Boltz Protein Sequence¶
Creates a protein sequence object formatted for Boltz YAML workflows. It parses a provided protein FASTA, extracts the sequence and optional header as a sequence name, and attaches optional MSA, modifications, cyclic flag, and multiple chain IDs. Output is a ready-to-combine sequence payload for downstream Boltz YAML assembly and prediction.

Usage¶
Use this node when you need to define a protein sequence for Boltz-based structure prediction or affinity workflows. Typically, you will: 1) provide a protein FASTA (with or without a header), 2) optionally attach an MSA and modifications, 3) configure chain IDs (and duplicates if needed), and 4) feed the resulting output into Boltz List Combiner -> Boltz YAML Combiner -> Boltz Predict.
Inputs¶
| Field | Required | Type | Description | Example |
|---|---|---|---|---|
| chain_id | True | STRING | Primary chain identifier for this protein (single letter or string). | A |
| sequence | True | FASTA | Protein sequence in FASTA format. If a header is present (e.g., '>my_protein'), it will be used as the internal sequence name; only the sequence lines are kept. | >my_protein_A MKTLLILAVAAALAAGASA... (AA sequence lines) |
| msa | False | MSA | Optional multiple sequence alignment content in A3M or CSV format. Leave empty to indicate an 'empty' MSA. | >seq1 MKTLLI---AVAAALA >seq2 MKTLFIVAAAVAAALA |
| modifications | False | STRING | Optional residue-level modifications, one per line, using 'position:ccd_code' format. Positions are 1-based indices. | 5:CSO 12:MSE |
| cyclic | False | BOOLEAN | Set true if the protein is cyclic. | false |
| multiple_chains | False | STRING | Comma-separated list of additional chain IDs to create identical copies of this protein (e.g., for homomers). | B,C |
Outputs¶
| Field | Type | Description | Example |
|---|---|---|---|
| protein_sequence | * | A protein sequence object (as a list with one item) containing fields like id (single or list of chain IDs), sequence, optional _sequence_name, optional msa and _msa_format, optional modifications, and cyclic. | [{'protein': {'id': ['A', 'B'], 'sequence': 'MKTLLILAVAAALAAGASA...', '_sequence_name': 'my_protein_A', 'msa': 'empty', '_msa_format': 'a3m', 'modifications': [{'position': 5, 'ccd': 'CSO'}], 'cyclic': False}}] |
Important Notes¶
- Sequence header handling: If the FASTA header is present, it will be used as the internal sequence name; otherwise a default name is assigned.
- MSA handling: The node determines and stores the MSA format (e.g., 'a3m' or 'csv'); leave MSA empty to indicate an 'empty' MSA.
- Multiple chains: Provide comma-separated chain IDs to create identical copies of this protein (e.g., homomers).

[Saved entries]
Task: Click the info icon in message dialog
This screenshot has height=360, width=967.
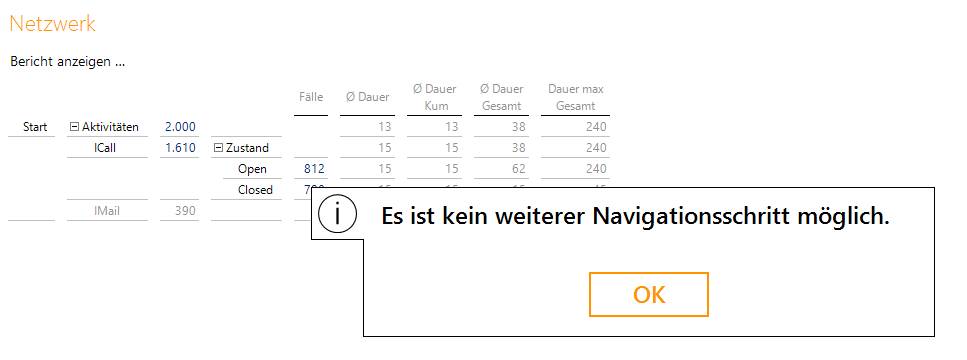Action: (337, 215)
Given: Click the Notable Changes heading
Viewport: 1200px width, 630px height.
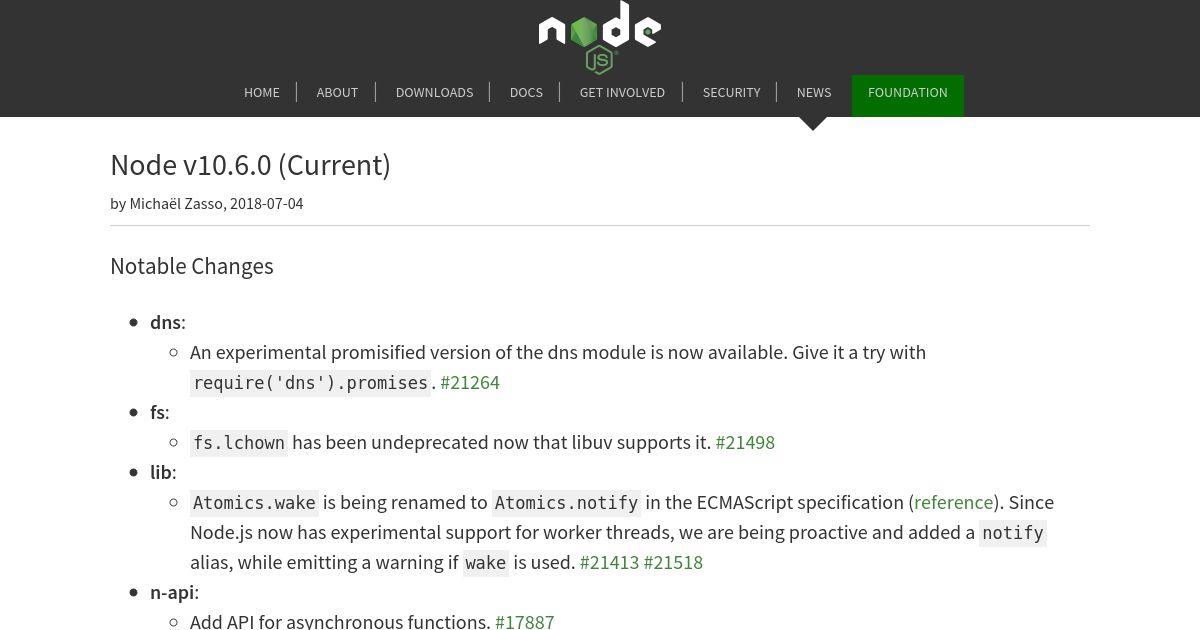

# Assigned task A:
Reproduce the part of the Boltz Protein Sequence page starting at "- MSA handling: The" and ending at "protein (e.g., homomers).".
# Assigned task B:
In the Boltz Protein Sequence page, what format do entries in the modifications field use?

# Expected output A:
- MSA handling: The node determines and stores the MSA format (e.g., 'a3m' or 'csv'); leave MSA empty to indicate an 'empty' MSA.
- Multiple chains: Provide comma-separated chain IDs to create identical copies of this protein (e.g., homomers).

# Expected output B:
Each modification goes on its own line in 'position:ccd_code' format.